Give the lines below again exactly, starting with the line that holds "The width and height of the screenshot is (549, 412)." and going on through the line that holds "Given: Click the 28. Sep date on time axis".

(Dataset entries)

****************************************

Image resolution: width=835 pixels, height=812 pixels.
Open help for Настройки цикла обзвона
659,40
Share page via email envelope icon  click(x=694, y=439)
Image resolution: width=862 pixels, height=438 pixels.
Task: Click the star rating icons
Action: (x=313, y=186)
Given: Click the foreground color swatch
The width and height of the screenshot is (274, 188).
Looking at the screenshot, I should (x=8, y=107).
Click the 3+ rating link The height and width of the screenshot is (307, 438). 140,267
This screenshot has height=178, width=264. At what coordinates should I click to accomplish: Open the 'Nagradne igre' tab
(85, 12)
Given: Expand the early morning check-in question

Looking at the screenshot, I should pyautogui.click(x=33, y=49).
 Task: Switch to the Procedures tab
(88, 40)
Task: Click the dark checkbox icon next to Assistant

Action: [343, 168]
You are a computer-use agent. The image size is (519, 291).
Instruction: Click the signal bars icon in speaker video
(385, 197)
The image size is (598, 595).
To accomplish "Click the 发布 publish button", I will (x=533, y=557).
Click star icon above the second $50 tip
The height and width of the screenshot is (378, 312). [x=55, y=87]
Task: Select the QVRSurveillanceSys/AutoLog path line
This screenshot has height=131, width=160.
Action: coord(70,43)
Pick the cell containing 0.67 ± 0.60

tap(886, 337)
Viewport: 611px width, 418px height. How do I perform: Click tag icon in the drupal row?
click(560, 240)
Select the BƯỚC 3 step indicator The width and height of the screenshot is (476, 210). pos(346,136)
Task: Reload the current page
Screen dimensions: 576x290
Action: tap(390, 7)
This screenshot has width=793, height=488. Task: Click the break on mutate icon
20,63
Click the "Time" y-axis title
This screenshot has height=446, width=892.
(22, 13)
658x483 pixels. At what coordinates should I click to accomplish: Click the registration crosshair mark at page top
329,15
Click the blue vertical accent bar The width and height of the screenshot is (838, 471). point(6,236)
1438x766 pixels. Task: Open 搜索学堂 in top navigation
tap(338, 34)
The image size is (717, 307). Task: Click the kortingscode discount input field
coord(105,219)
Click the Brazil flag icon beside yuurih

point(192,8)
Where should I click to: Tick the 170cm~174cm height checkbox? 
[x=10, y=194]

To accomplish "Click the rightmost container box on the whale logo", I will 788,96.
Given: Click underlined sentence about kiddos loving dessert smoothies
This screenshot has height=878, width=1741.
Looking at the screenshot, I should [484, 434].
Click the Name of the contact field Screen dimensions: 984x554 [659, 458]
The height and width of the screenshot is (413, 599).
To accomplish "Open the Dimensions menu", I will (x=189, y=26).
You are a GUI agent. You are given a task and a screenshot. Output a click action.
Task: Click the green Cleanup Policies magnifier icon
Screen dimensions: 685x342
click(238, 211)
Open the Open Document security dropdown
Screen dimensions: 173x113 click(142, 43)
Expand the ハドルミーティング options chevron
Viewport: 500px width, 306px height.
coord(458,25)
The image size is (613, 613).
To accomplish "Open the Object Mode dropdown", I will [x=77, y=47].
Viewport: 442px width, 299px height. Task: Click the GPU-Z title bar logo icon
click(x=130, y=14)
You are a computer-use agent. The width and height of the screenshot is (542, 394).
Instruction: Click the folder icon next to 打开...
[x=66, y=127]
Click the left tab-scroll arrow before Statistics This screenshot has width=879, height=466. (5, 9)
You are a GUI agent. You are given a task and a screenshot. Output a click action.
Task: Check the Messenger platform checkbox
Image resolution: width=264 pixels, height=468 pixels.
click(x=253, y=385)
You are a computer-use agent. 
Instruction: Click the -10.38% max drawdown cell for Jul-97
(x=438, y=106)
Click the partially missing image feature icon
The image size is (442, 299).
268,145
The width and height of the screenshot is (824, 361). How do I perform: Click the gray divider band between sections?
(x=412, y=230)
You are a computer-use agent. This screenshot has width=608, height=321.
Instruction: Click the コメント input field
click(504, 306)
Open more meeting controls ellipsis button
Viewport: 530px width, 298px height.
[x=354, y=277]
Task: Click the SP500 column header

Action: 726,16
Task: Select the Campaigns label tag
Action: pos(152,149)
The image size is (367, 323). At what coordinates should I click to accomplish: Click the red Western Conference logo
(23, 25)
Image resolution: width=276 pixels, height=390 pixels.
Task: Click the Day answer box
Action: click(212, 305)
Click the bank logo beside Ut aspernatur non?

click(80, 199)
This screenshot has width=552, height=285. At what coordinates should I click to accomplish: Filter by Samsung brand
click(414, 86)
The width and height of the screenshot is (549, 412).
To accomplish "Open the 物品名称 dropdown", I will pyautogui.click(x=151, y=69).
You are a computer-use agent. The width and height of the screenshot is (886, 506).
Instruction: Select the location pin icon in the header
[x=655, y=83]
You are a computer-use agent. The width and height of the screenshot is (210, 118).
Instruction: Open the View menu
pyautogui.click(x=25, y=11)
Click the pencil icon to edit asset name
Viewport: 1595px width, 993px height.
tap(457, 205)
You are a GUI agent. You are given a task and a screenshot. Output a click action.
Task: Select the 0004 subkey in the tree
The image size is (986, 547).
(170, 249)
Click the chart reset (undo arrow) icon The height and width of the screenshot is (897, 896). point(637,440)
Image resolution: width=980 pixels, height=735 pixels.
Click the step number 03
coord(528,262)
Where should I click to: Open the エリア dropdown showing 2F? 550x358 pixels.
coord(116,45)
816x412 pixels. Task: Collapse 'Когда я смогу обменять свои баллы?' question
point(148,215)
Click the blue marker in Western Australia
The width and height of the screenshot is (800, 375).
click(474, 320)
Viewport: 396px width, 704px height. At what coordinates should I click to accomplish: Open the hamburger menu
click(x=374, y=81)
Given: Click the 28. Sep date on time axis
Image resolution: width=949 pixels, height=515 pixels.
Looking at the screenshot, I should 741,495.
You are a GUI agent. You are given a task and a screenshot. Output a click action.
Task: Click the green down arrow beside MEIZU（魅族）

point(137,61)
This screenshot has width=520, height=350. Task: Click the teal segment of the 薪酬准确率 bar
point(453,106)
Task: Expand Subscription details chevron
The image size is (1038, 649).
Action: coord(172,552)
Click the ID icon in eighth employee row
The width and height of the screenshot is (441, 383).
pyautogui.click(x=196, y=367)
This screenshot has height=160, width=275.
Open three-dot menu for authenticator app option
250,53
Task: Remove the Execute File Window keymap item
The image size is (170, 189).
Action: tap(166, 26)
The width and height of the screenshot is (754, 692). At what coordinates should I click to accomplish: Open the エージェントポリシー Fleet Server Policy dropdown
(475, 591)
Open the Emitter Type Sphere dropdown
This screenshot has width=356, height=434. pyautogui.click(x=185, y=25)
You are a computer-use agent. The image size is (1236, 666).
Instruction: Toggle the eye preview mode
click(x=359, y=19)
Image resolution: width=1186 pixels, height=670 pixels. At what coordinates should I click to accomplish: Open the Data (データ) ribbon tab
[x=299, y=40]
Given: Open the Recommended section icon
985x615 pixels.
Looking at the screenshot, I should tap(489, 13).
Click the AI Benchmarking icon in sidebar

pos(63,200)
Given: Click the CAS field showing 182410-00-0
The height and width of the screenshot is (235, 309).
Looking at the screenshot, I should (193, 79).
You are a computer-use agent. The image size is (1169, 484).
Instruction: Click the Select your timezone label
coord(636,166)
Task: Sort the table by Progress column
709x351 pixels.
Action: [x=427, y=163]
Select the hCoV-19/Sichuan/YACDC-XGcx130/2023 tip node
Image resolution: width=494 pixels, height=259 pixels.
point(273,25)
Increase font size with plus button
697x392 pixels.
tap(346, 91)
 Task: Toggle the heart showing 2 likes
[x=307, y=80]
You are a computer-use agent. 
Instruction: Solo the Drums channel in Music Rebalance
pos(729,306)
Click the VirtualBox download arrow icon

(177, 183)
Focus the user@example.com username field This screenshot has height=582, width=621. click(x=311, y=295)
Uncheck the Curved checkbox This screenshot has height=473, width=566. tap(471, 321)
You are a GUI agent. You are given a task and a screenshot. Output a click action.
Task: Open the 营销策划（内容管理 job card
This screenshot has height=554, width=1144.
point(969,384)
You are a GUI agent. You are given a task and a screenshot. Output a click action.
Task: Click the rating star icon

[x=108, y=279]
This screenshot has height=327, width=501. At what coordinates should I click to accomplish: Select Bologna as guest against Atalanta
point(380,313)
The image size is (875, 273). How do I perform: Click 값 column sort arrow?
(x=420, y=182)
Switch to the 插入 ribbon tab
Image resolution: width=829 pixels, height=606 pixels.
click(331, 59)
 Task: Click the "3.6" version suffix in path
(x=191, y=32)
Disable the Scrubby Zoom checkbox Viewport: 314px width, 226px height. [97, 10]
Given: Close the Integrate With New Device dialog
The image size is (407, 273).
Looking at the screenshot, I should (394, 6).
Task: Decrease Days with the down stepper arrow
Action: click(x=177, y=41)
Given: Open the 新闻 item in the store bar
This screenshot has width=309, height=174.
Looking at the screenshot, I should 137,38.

****************************************

▶ **Response box**:
The width and height of the screenshot is (549, 412).
To accomplish "Open the 物品名称 dropdown", I will pyautogui.click(x=151, y=69).
You are a computer-use agent. The width and height of the screenshot is (886, 506).
Instruction: Select the location pin icon in the header
[x=655, y=83]
You are a computer-use agent. The width and height of the screenshot is (210, 118).
Instruction: Open the View menu
pyautogui.click(x=25, y=11)
Click the pencil icon to edit asset name
Viewport: 1595px width, 993px height.
tap(457, 205)
You are a GUI agent. You are given a task and a screenshot. Output a click action.
Task: Select the 0004 subkey in the tree
The image size is (986, 547).
(170, 249)
Click the chart reset (undo arrow) icon The height and width of the screenshot is (897, 896). point(637,440)
Image resolution: width=980 pixels, height=735 pixels.
Click the step number 03
coord(528,262)
Where should I click to: Open the エリア dropdown showing 2F? 550x358 pixels.
coord(116,45)
816x412 pixels. Task: Collapse 'Когда я смогу обменять свои баллы?' question
point(148,215)
Click the blue marker in Western Australia
The width and height of the screenshot is (800, 375).
click(474, 320)
Viewport: 396px width, 704px height. At what coordinates should I click to accomplish: Open the hamburger menu
click(x=374, y=81)
Given: Click the 28. Sep date on time axis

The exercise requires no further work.